What is needed – Reproduce the records verbatim, starting at the line that contains "The height and width of the screenshot is (768, 1366)." and continuing through the end of the records. Omit the pictures.

Data in this exercise –
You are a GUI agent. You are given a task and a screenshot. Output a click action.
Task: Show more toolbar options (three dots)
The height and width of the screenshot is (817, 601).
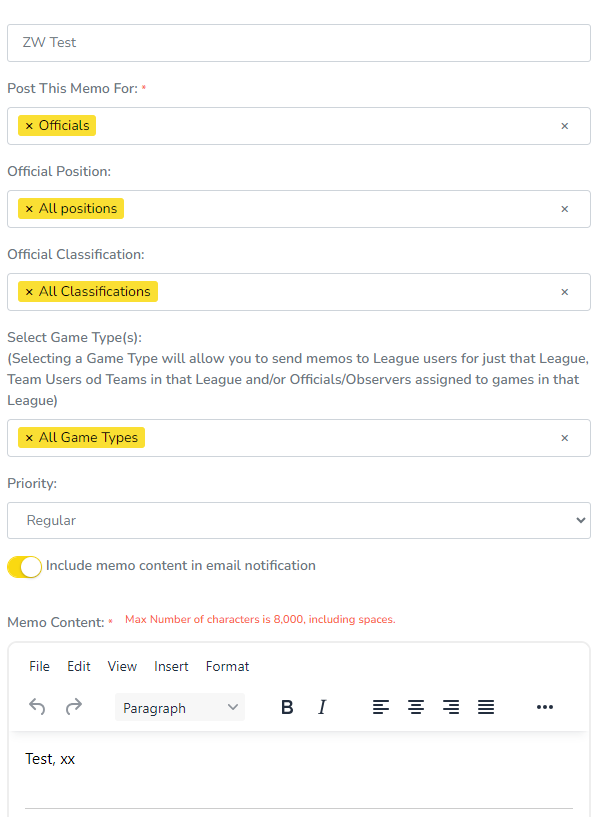click(x=545, y=707)
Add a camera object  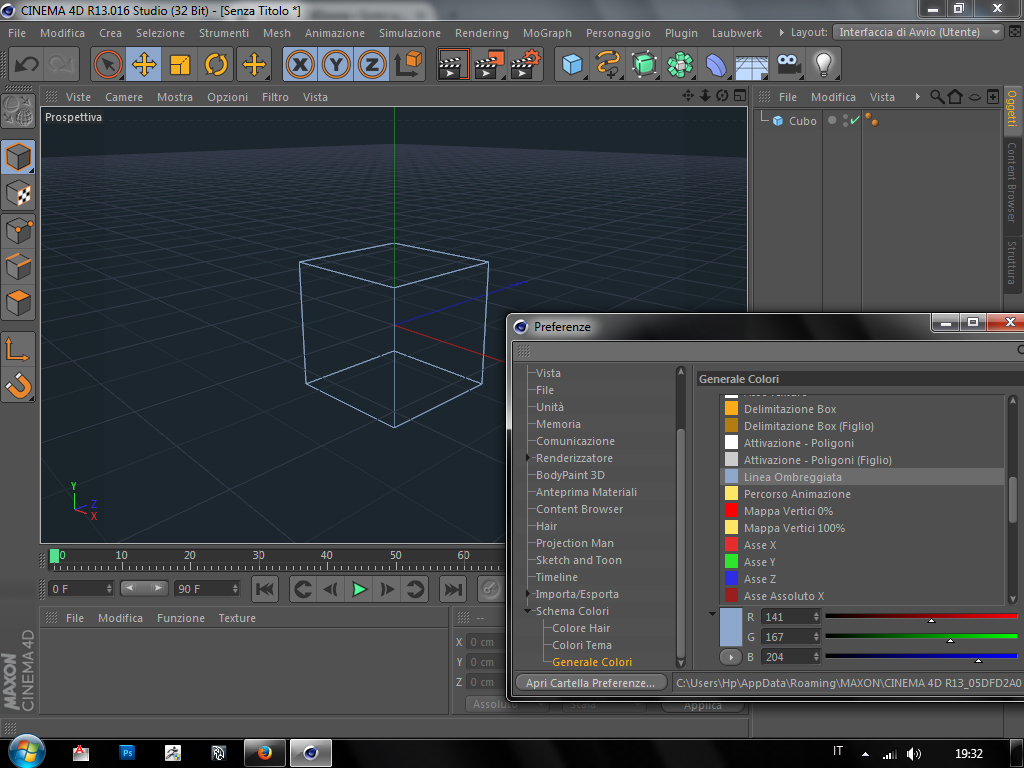788,65
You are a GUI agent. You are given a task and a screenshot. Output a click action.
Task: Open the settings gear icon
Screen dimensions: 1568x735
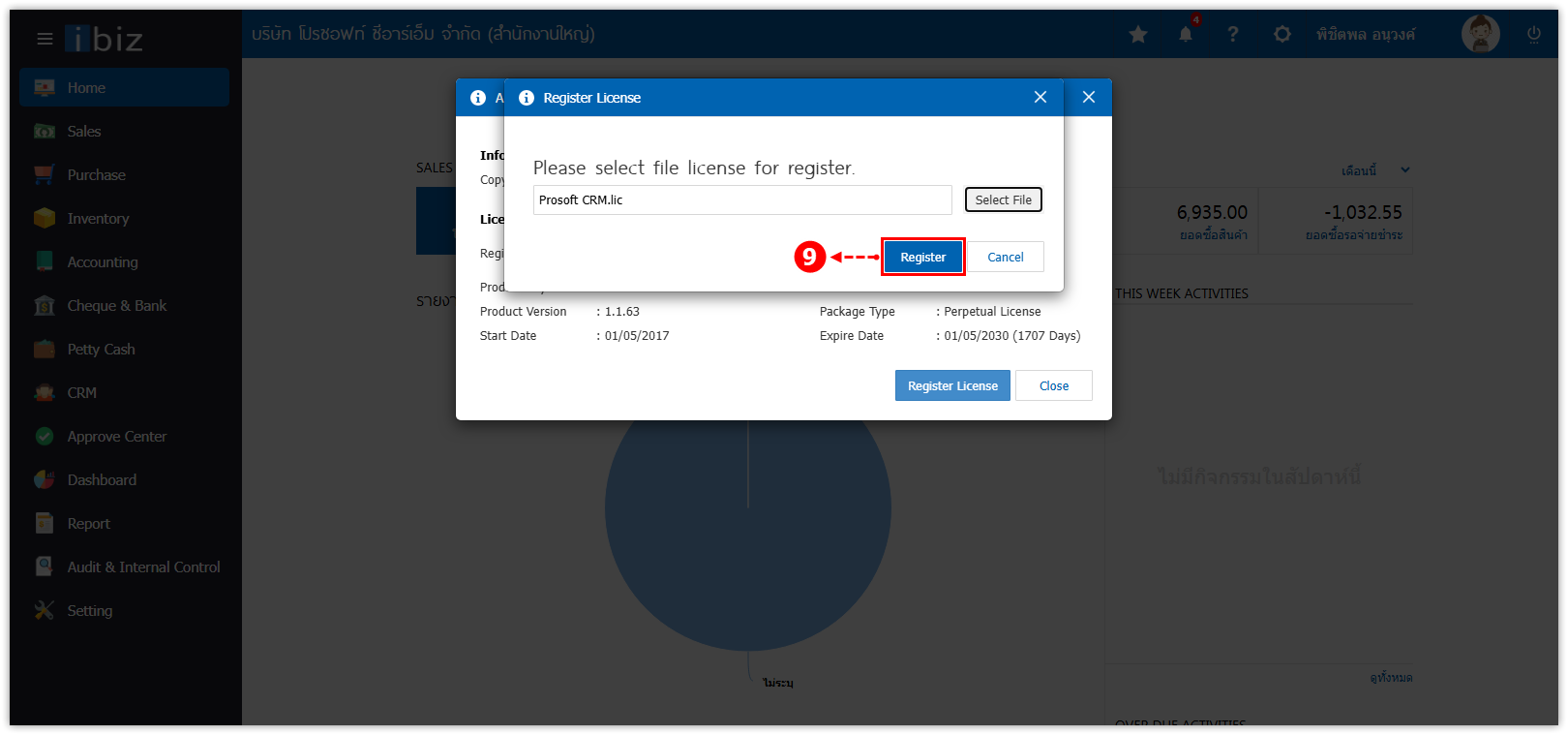coord(1282,35)
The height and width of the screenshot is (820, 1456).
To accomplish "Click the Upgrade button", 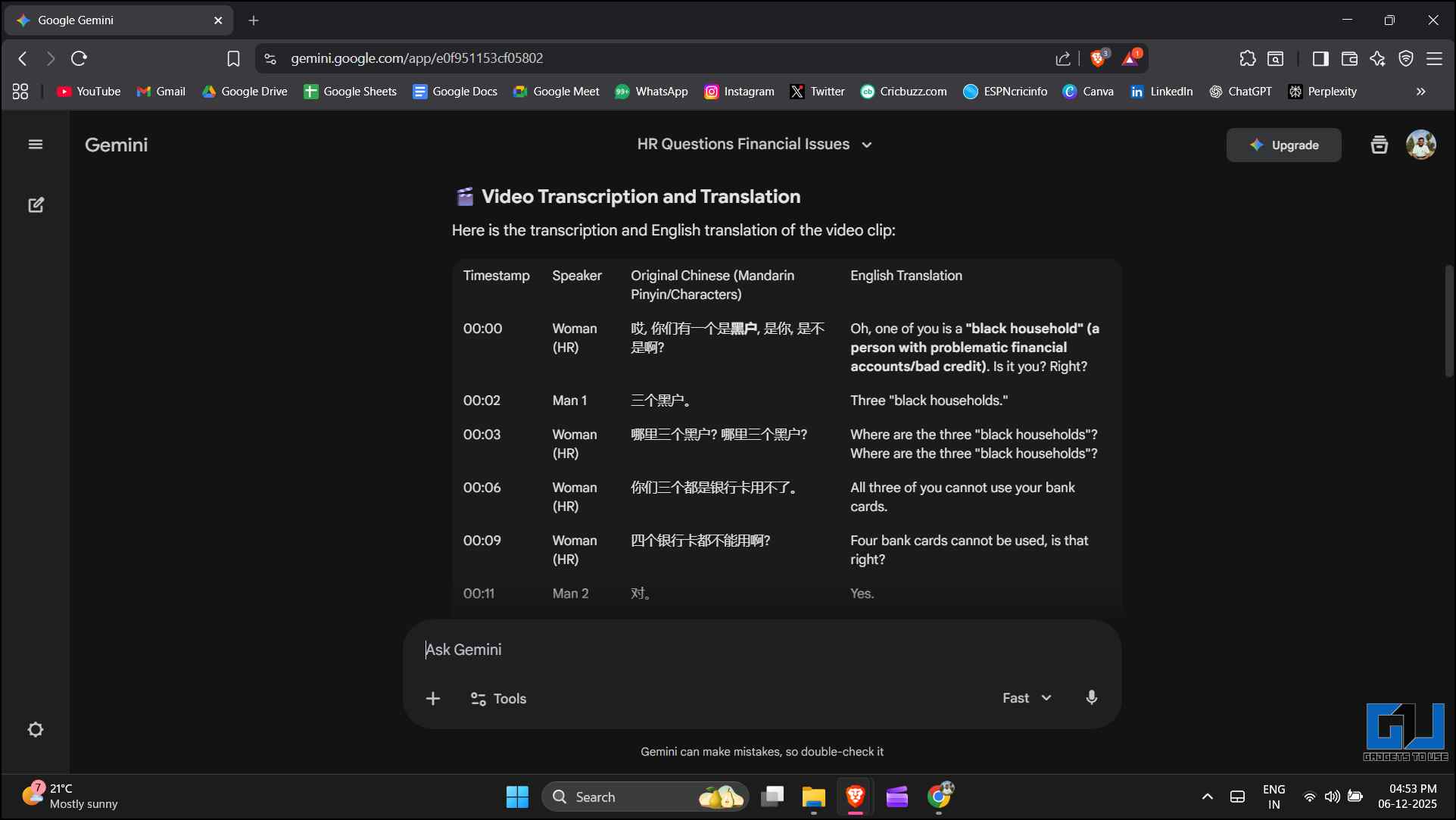I will click(1283, 145).
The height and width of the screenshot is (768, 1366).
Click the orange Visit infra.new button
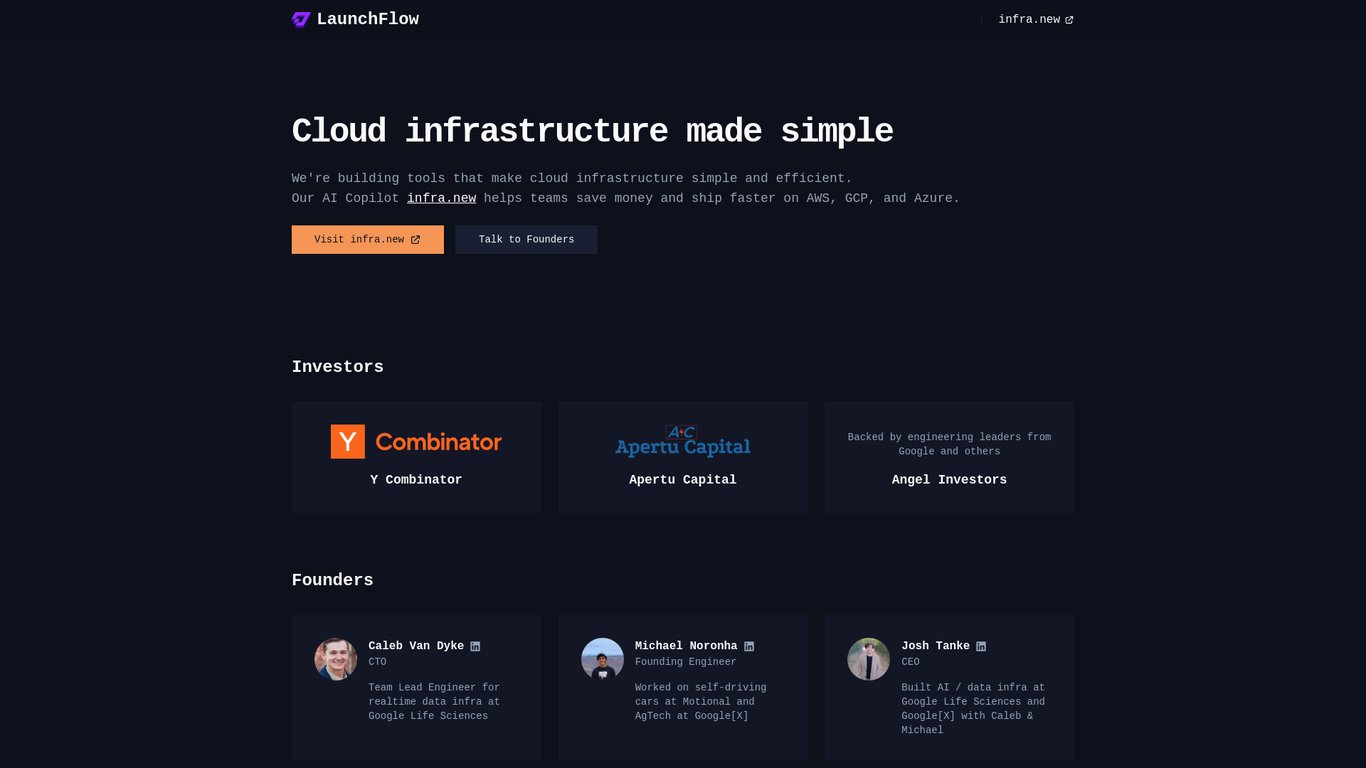tap(368, 239)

Finished exercise –
The height and width of the screenshot is (768, 1366).
Click the orange Visit infra.new button
tap(368, 239)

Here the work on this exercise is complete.